Отличный фоты, Максим, спасибо огромное.
А теперь продолжаю опрос по логотипам: 

1. На самолете 01 Харчевского на двух форкиялях два логотипа, на правом есть фото, а на левом что написано?

----------


## Котков Андрей

2. На ЛИИ-ой Су-27ЛЛ что за логотип на носу перед бортовым номером?, такой-же есть на ЛИИ-ом Су-30 в аналогичной окраске

----------


## AC

> 1. На самолете 01 Харчевского на двух форкиялях два логотипа, на правом есть фото, а на левом что написано?


РУСАВИА:
http://www.airshow.ru/expo/933/index_r.htm

----------


## AC

> Сообщение от Котков Андрей
> 
> 1. На самолете 01 Харчевского на двух форкиялях два логотипа, на правом есть фото, а на левом что написано?
> 
> 
> РУСАВИА:
> http://www.airshow.ru/expo/933/index_r.htm


А на правом уже ничего не написано:
http://www.foxbat.ru/maks/lipetsk200...lipetsk2006104
 :)

----------


## Foxbat

> Мегареспект!

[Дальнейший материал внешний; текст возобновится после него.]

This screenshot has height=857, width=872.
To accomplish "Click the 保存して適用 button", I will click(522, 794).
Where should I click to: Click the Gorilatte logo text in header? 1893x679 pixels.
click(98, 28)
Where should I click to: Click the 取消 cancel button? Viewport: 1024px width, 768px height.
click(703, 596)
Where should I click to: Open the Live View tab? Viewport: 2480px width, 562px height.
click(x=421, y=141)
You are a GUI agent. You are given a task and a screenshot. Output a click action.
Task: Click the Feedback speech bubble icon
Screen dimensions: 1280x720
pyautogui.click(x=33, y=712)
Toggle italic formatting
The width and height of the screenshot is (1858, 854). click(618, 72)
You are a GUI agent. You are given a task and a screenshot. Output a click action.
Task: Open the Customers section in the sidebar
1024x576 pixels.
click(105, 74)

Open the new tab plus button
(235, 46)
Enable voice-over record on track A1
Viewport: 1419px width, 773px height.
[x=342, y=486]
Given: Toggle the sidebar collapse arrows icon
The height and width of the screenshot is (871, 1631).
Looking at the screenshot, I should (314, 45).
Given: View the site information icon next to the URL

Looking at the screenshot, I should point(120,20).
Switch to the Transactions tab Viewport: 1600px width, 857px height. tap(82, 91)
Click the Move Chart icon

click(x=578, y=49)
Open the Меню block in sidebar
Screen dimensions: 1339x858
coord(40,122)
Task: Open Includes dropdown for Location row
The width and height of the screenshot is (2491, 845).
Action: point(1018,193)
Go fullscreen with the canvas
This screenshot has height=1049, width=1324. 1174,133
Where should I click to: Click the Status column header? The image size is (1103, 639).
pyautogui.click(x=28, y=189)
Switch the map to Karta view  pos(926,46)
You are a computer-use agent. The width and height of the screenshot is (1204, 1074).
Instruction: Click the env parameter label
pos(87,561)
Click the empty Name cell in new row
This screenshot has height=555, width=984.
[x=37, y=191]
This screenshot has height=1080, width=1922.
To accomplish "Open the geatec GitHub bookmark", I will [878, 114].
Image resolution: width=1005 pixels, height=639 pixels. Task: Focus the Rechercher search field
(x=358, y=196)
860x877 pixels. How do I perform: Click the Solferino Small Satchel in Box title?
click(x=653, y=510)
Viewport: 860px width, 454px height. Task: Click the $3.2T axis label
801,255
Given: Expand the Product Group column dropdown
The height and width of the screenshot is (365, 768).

Суперские фоты! Жалею, что надо было тут жа ехать и не было возможности с народом отметить этот знаменательный день пивком, хотя бы..


Спасиб. От корифея приятно слышать. :oops:  :D 

Что касается эмблем, таки да - Русавиа. Носа ЛЛ-ки в нужном какчестве нету.

----------


## AC

*Foxbat'у*
А что начертано синеньким и желтеньким на заборнике 44-го Су-24?
http://www.foxbat.ru/maks/lipetsk200...lipetsk2006158

----------


## Foxbat

Логотип ЗАО "ГЕФЕСТ и Т", которое модернизит М в М2.

----------


## Foxbat

Вот это лого.

----------


## ФЕНИКС

Да... классный праздник, особенно свежепокрашенные  МиГи красивые

----------


## AC

> Вот это лого.


Спасибо.

----------


## AC

Господа и товарищи!  :Smile: 
А День ВВС то в Липецке никто не снимал часом???...  :Confused:

----------


## Антоха

> Господа и товарищи! 
> А День ВВС то в Липецке никто не снимал часом???...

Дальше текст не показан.